Targeting tumor-associated macrophages in an orthotopic murine model of diffuse malignant mesothelioma

Tumors are a mixture of neoplastic and host stromal cells, which establish a microenvironment that contributes to tumor progression. In this study, the contribution of tumor-associated macrophages (TAMs) to tumor growth and metastasis was examined using an orthotopic, immunocompetent murine model of diffuse malignant peritoneal mesothelioma. The expression profile of cytokines and chemokines in solid tumors was consistent with a M2-polarized, TAM-mediated immunosuppressive microenvironment. TAMs were targeted using liposome-encapsulated clodronate (CLIP). Exposure of tumor spheroids to CM-Dil-labeled CLIP in situ confirms targeting of macrophages and not mesothelioma cells. Intraperitoneal (i.p.) delivery of CLIP produced apoptosis in tumor spheroids and solid tumors in contrast to delivery of liposome-encapsulated PBS or PBS. Mice received an i.p. injection of mesothelioma cells with CLIP delivered i.p. every 5 days.
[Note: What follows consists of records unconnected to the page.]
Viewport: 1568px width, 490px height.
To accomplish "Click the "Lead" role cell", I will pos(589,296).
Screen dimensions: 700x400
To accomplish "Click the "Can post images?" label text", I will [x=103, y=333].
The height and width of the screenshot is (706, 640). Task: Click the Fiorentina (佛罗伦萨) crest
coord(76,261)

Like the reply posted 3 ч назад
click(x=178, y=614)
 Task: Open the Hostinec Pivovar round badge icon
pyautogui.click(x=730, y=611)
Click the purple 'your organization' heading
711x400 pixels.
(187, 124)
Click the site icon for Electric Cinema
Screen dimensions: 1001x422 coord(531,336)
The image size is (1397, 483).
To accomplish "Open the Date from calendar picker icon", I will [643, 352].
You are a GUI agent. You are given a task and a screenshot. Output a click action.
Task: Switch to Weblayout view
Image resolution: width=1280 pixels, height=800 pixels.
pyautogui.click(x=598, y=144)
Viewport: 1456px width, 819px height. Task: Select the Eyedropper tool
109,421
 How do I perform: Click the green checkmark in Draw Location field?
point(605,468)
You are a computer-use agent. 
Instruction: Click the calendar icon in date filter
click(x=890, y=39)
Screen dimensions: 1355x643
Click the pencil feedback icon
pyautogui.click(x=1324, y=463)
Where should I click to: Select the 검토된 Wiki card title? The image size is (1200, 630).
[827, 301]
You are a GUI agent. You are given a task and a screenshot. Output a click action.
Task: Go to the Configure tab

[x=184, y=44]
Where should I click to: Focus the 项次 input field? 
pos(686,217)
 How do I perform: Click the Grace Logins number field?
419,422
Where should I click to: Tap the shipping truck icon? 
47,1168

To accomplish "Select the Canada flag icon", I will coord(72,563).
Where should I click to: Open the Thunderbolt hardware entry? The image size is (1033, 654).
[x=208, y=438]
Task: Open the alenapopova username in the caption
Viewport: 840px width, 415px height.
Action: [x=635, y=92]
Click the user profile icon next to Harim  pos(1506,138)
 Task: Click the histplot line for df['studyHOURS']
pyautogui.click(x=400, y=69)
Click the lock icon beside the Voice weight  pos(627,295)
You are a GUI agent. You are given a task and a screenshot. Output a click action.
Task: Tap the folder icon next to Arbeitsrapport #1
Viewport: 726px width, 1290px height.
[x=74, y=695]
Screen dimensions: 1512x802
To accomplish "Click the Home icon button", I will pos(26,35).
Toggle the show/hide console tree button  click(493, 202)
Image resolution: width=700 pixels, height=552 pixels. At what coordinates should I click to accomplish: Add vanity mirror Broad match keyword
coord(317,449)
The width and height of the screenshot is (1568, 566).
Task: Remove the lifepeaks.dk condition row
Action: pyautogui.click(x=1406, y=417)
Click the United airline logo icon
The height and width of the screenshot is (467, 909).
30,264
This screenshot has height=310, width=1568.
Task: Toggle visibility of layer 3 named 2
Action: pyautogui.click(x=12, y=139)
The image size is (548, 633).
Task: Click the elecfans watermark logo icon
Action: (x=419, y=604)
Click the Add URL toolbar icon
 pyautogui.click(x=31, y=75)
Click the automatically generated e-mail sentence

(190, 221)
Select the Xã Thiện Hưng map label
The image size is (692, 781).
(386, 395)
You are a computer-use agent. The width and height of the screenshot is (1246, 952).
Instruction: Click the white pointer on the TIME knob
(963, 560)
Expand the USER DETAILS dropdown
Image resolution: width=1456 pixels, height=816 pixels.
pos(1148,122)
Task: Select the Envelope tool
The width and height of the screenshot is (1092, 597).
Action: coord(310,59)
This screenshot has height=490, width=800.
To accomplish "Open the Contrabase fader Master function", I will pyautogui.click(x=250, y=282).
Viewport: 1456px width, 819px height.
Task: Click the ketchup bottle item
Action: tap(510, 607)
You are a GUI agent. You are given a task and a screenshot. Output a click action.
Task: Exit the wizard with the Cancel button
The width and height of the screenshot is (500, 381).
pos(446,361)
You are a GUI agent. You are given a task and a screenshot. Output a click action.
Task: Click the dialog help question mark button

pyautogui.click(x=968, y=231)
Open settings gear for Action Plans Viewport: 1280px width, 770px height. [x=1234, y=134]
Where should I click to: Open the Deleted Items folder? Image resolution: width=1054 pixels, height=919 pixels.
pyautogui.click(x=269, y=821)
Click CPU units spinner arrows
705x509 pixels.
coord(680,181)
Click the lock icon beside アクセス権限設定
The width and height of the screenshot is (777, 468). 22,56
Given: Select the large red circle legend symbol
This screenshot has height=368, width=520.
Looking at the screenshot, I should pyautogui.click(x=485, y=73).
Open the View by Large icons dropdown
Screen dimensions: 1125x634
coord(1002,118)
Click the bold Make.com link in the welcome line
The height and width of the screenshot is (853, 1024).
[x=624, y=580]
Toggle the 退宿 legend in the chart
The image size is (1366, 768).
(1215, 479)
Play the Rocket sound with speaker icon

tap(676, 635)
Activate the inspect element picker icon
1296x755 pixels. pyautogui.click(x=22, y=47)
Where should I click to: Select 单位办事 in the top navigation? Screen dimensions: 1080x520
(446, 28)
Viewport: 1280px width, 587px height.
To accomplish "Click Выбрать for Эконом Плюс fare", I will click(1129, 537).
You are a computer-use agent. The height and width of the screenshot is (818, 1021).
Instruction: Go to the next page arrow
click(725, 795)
This treatment protocol produces a 4-fold reduction in the number of tumors, a 17-fold reduction in the relative tumor burden, and a 5-fold reduction in invasion and metastasis when compared with mice exposed to liposome-encapsulated PBS or PBS. Following transplantation of tumor spheroids and treatment with CLIP, mice showed a 4-fold reduction in the number of tumors and a 15-fold reduction in relative tumor burden. Mice bearing established tumors showed a 2-fold reduction in the number of tumors and relative tumor burden when exposed to half the previous dose of CLIP delivered by repeated i.p. injection. These reductions in tumor burden are statistically significant and identify TAMs as an important host-derived cell that contributes to growth, invasion, and metastasis in diffuse malignant peritoneal mesothelioma.